Critics felt that Makoto's love for Kyoko made his character grow more powerful, and his second confrontation with Kyosuke more impactful, especially because of the parallels between the two characters. James Becket of Anime News Network found the story unique but he, too, felt that, to enjoy it fully, the viewer needs to watch both interconnected arcs. He gave a "B" to Funimation's release, while panning the art and animation provided by Lerche. He praised the English cast—including Caitlin Glass, who played Kyoko—but felt that the entire cast had been overshadowed by the lead actor, Bryce Papenbrook, who provided "the goofy charm and charisma that has made Makoto such an endearing hero over the years".

Barnett felt the early episodes of Despair Arc were too comical and slow-paced. Nevertheless, he found it passable and worth watching despite its flaws. Hajime's interactions with Chiaki were praised. Many felt their relationship became tragic when Hajime nearly lost his humanity, to the point where he could not react to her death. Beckett was more positive. He found the new cast appealing, including the return of Junko Enoshima as an antagonist. Thanasis Karavasilis, of Manga Tokyo, was glad that Junko had returned, but felt the other characters were not as entertaining.

Beveridge found that most of the cast was not as engaging as the characters in Danganronpa: The Animation, because of the more serious tone of this series. He acknowledged he did not know Hajime or the rest of the cast members from Goodbye Despair because he had not played the original visual novel. He felt the number of deaths was too depressing, as he could not become attached to any of the more outstanding members of the cast. Nevertheless, he felt Funimation's release was well done, as was the English dub they provided. Manga.Tokyos reviewer named Nagito as one of his favorite characters, believing his calm demeanor and distinctive design made an interesting parallel to Junko. The encounter between Nagito and Hajime's alter ego, Izuru, earned mixed responses; though it was appealing, it could only be fanservice to returning fans. Beckett found the English cast entertaining, mentioning actors such as Johnny Yong Bosch, who played Hajime, and Colleen Clinkenbeard, as Chisa. In conclusion, Beckett enjoyed the storyline, but felt the animation was inferior, and gave the compilation a "B+".
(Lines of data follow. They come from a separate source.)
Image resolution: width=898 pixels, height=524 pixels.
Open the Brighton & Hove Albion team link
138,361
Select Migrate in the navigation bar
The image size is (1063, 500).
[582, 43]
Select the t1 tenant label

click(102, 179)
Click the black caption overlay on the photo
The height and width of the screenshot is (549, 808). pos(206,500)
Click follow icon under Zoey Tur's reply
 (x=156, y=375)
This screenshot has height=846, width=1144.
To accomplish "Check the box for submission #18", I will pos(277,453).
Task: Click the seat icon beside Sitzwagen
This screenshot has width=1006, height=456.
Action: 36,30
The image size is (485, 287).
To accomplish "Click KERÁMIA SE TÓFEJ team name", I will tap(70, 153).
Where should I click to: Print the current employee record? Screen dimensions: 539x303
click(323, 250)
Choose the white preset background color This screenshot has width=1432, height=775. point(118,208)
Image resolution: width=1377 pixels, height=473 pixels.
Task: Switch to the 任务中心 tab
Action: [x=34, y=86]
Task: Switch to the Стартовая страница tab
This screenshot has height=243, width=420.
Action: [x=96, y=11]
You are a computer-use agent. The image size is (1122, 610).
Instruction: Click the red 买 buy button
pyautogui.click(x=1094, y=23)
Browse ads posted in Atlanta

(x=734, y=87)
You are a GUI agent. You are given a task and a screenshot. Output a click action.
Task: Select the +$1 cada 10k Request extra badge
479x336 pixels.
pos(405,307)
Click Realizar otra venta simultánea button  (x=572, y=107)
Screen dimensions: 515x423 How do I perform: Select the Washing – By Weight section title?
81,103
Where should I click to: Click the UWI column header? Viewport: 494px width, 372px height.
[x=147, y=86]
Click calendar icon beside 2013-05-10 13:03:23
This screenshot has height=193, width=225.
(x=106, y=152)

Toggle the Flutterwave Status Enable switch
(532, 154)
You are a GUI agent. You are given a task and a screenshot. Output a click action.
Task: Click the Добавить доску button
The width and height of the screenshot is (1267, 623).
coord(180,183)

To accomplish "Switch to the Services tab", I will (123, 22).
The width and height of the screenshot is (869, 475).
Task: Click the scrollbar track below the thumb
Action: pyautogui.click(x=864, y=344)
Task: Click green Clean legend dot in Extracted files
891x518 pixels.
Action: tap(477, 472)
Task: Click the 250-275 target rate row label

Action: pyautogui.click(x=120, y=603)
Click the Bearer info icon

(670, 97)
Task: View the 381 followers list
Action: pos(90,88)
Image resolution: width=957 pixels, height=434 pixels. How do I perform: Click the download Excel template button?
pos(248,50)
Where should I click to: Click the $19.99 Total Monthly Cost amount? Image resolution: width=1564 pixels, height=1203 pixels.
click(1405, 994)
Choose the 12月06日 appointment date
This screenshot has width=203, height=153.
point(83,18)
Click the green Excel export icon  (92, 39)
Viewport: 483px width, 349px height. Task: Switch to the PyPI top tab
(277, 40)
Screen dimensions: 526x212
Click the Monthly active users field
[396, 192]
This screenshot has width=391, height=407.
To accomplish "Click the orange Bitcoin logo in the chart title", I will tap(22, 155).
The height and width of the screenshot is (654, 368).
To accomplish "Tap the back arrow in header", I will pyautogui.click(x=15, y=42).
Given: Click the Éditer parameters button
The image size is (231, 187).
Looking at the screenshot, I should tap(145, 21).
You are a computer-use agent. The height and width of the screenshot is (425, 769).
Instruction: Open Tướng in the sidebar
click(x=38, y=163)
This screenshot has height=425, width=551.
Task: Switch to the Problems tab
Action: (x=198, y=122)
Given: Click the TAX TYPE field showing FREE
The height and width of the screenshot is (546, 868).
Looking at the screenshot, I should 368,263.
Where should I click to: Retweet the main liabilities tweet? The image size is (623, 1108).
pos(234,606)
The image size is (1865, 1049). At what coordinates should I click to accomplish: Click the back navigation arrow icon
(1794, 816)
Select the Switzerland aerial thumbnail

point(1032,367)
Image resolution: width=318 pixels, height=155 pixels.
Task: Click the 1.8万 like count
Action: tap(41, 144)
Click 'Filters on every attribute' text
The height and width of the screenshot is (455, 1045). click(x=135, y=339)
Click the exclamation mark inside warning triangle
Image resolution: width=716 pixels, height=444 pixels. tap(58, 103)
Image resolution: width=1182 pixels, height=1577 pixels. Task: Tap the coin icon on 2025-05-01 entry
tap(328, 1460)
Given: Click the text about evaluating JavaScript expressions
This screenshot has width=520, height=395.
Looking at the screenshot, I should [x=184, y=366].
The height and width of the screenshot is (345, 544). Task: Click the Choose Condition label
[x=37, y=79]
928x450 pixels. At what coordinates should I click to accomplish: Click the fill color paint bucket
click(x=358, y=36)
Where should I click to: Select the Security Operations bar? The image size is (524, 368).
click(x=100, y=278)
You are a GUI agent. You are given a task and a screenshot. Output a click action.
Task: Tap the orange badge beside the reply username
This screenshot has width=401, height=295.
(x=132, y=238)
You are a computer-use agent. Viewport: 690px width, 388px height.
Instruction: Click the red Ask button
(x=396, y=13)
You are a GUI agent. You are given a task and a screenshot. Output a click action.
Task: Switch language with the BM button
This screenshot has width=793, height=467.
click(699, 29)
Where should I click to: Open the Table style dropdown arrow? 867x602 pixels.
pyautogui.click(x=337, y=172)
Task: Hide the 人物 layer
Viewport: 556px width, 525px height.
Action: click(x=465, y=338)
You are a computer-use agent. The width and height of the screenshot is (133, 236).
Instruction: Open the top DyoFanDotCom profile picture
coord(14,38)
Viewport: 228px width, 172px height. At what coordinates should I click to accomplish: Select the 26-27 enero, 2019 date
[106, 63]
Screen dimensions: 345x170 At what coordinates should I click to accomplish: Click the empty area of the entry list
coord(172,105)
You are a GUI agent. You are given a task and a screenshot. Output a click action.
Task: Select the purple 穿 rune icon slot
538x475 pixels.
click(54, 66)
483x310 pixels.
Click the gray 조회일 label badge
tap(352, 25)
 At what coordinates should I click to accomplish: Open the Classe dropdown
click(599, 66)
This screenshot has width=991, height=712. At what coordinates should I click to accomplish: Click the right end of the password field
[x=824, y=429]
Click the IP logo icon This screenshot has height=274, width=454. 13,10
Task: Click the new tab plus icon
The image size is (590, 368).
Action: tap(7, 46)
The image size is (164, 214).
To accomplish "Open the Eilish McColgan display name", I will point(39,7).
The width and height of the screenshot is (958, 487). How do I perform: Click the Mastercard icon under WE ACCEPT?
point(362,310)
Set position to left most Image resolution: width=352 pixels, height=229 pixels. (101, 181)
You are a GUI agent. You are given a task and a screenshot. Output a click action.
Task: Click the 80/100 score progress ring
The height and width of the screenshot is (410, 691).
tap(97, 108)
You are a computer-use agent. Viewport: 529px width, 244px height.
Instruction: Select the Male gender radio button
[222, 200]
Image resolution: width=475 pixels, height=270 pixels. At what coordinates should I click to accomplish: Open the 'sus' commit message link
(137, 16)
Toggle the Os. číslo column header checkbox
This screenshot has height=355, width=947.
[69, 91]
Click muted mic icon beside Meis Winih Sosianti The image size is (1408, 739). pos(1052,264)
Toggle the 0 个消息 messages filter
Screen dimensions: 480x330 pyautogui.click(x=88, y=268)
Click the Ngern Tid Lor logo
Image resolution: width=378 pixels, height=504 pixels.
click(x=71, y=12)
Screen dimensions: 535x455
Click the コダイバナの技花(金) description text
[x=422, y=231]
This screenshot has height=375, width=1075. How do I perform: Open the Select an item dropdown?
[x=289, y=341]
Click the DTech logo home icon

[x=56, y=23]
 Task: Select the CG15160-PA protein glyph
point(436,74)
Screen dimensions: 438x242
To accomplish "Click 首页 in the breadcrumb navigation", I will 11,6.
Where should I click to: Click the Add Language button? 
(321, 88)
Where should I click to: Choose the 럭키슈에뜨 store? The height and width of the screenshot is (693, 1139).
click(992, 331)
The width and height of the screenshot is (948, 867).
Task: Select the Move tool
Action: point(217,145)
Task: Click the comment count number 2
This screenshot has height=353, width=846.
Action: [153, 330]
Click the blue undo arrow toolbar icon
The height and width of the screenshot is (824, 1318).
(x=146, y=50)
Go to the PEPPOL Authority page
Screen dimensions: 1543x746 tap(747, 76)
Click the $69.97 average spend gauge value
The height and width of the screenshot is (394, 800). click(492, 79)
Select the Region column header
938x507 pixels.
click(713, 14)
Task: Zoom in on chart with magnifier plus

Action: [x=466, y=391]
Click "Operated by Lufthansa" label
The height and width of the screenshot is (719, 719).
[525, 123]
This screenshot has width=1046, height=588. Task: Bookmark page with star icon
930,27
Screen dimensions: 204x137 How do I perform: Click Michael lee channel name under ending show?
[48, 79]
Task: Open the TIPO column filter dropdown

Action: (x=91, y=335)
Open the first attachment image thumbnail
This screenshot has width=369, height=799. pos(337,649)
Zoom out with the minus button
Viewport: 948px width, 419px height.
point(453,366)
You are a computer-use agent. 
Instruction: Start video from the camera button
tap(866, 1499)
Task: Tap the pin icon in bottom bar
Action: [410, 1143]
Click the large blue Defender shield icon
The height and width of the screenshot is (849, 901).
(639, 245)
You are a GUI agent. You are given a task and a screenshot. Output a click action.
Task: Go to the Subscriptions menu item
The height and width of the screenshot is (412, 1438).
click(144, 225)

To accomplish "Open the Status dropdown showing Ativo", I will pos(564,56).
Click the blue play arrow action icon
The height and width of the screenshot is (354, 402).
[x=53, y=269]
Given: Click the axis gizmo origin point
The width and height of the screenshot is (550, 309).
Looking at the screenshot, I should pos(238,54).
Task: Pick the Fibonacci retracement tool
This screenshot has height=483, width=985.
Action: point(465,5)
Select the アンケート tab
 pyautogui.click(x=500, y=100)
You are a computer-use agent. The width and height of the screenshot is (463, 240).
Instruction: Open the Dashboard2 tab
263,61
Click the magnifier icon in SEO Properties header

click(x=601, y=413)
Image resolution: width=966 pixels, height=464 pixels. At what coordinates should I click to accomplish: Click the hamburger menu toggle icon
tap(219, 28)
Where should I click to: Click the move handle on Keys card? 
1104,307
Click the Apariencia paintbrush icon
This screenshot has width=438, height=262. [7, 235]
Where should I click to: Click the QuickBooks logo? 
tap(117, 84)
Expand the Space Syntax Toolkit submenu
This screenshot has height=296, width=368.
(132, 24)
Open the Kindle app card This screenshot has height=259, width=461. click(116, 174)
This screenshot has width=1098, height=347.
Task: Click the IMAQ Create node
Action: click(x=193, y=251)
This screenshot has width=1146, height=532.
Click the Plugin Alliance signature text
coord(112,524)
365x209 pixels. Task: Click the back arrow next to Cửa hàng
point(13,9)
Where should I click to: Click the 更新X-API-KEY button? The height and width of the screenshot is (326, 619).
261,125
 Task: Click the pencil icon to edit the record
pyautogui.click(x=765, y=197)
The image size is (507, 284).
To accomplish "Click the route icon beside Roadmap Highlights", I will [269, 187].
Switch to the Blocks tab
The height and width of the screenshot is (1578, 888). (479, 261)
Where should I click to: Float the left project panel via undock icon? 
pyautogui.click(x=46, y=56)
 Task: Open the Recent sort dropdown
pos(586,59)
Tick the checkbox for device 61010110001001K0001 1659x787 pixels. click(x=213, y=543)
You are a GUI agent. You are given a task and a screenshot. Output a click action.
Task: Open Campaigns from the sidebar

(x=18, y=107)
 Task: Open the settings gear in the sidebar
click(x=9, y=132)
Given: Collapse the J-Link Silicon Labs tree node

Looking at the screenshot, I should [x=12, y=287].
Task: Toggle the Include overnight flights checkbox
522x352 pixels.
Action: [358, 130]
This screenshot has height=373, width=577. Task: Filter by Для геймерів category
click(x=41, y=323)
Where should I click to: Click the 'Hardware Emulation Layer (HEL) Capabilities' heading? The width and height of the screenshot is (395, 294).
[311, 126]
Hope Arc earned an average "B−" rating from Anime News Networks Jacob Chapman, who found the relationship between Makoto and Kyoko Kirigiri one of the most appealing and compared them to Romeo and Juliet as a romantic tragedy. But he felt a fake plot twist ruined the portrayal of the burden Makoto had been carrying. Nevertheless, he found it appealing, but not as deeply moving as it could have been. Because of the handling of the antagonist, he did not feel Makato was as likable as other characters introduced throughout Future Arc. He found the encounters of both protagonists interesting, despite claiming there were no major tragedies on Makoto's side because of Kyoko's survival. Thanasis Karavasilis felt that Hope Arc was more interesting than Chapman did. He believed the anime gave Makoto and Hajime a strong finale, especially with the revelation of Kyoko's survival, whom he deemed as too important for the former. He praised the encounter between Makoto and the villain Mitarai, as during their encounter neither was made out as the culprit. In addition, Karavasilis praised the execution of the finale based on the originality of the encounter and how original the result was, when comparing it to the trials from the video games, scoring it a 6 out of 6. GamesRadar also felt the anime similarly brought closure to Makoto's story arc.